How do I track states across runners in a DataFlow Job?


I'm currently creating a Streaming Dataflow job that only carries out computation if and only if there is an increment in the "Ring" column of my data.

My data flow code

Job=      (p | "Read" >> beam.io.ReadFromPubSub(topic=topic)
         | "Parse Json" >> beam.Map(json.loads)
         | "ParDo Divisors" >> ParDo(UpdateDelayTable()))

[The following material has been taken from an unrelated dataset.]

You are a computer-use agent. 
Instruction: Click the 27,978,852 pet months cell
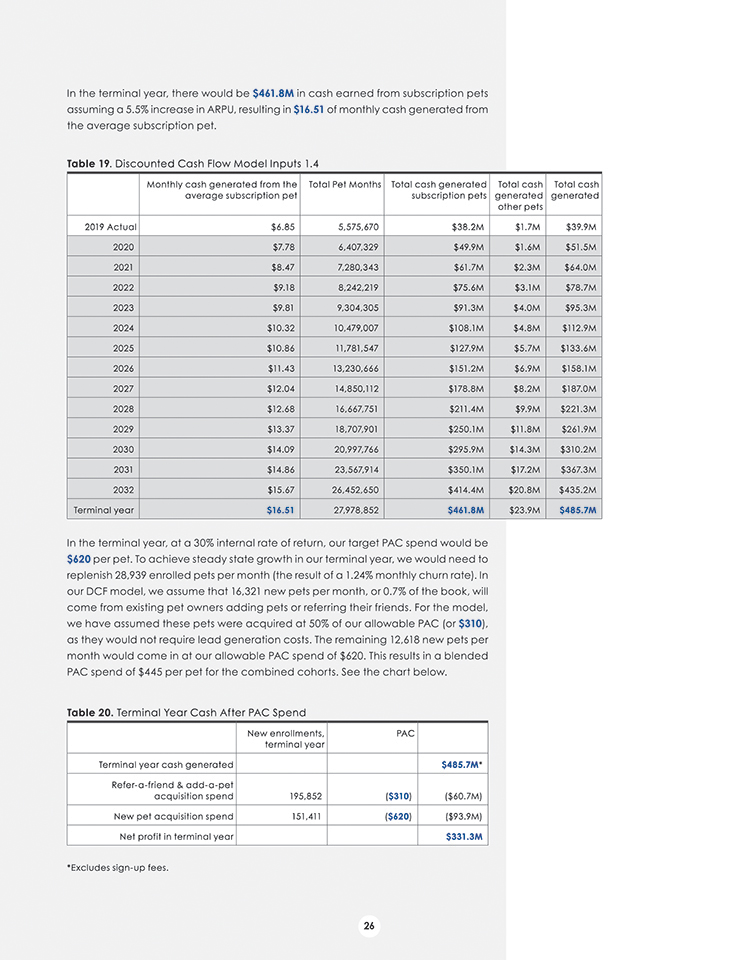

Data flowing in from pubsub:

Ring [
{...,"Ring":1},
{...,"Ring":1},
{...,"Ring":1},
{...,"Ring":2}
...]

I want my dataflow to track the current ring number and only triggers a function if and only if the ring number has incremented. How should I go about doing this.


Solution

  • Pub/Sub

    There is no guarantee that {"Ring": 2} will definitely be received/sent by Pub/Sub after {"Ring": 1}.

    It seems that you have to enable receiving messages in order first for Pub/Sub. And also make sure the Pub/Sub service receives Ring data incrementally.

    Dataflow

    Then to achieve it with Dataflow, you can use stateful processing.

    But be mindful that the "state" of "Ring" is per key (and per window). To do what you want, all the elements need to have the same key and fall into the same window (global window in this case). It's going to be a very "hot" key.

    An example code:

    from apache_beam.transforms.userstate import ReadModifyWriteStateSpec
    from apache_beam.coders import coders
    
    
    class RingFn(beam.DoFn):
      RING_STATE = ReadModifyWriteStateSpec(
          name='Ring', coder=coders.VarIntCoder())
    
      def process(self, element, ring=beam.DoFn.StateParam(RING_STATE)):
        current_ring = ring.read() or 0
        if element['Ring'] > current_ring:
            print('Carry out your computation here!')
            ring.write(element['Ring'])
    
    
      # Usage
      pcoll | beam.ParDo(RingFn())
    
      # Check your keys if you are not sure what they are.
      pcoll | beam.Keys() | beam.Map(print)